▶ _Exercise instructions_
Find each line in the entries below that contains the string "what" and copy those lines in full.

▶ _Supplied material_
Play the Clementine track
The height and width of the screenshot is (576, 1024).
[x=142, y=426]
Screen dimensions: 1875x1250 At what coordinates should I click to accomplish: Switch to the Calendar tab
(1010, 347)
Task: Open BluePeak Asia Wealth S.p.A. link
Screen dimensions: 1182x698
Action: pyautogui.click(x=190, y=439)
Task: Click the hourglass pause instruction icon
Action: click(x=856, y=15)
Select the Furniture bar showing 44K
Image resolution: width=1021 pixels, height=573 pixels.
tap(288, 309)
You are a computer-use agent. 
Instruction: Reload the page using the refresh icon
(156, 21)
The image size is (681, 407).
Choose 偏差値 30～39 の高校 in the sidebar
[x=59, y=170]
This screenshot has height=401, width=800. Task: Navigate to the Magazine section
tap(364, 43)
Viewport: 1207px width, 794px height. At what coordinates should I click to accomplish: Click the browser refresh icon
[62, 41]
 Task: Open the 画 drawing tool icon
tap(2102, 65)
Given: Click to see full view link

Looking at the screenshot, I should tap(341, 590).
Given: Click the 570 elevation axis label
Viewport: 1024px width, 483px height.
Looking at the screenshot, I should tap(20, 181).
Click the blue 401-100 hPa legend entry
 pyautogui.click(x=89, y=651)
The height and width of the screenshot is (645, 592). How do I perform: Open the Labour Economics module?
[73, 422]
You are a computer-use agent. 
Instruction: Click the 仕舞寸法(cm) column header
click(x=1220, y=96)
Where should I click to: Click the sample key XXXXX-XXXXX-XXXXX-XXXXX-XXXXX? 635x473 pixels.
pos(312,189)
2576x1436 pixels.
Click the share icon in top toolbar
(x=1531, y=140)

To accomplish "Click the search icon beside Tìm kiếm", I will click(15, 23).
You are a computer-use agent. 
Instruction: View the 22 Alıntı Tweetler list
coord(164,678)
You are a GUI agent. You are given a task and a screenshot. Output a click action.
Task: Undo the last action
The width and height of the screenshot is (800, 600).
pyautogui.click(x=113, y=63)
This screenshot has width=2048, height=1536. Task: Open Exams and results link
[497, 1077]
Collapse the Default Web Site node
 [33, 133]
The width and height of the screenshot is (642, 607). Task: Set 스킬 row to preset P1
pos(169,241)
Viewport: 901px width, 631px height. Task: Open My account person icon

▶ _Result of this exercise_
Screen dimensions: 1875x1250 At what coordinates should I click to accomplish: Switch to the Calendar tab
Viewport: 1207px width, 794px height. At what coordinates should I click to accomplish: Click the browser refresh icon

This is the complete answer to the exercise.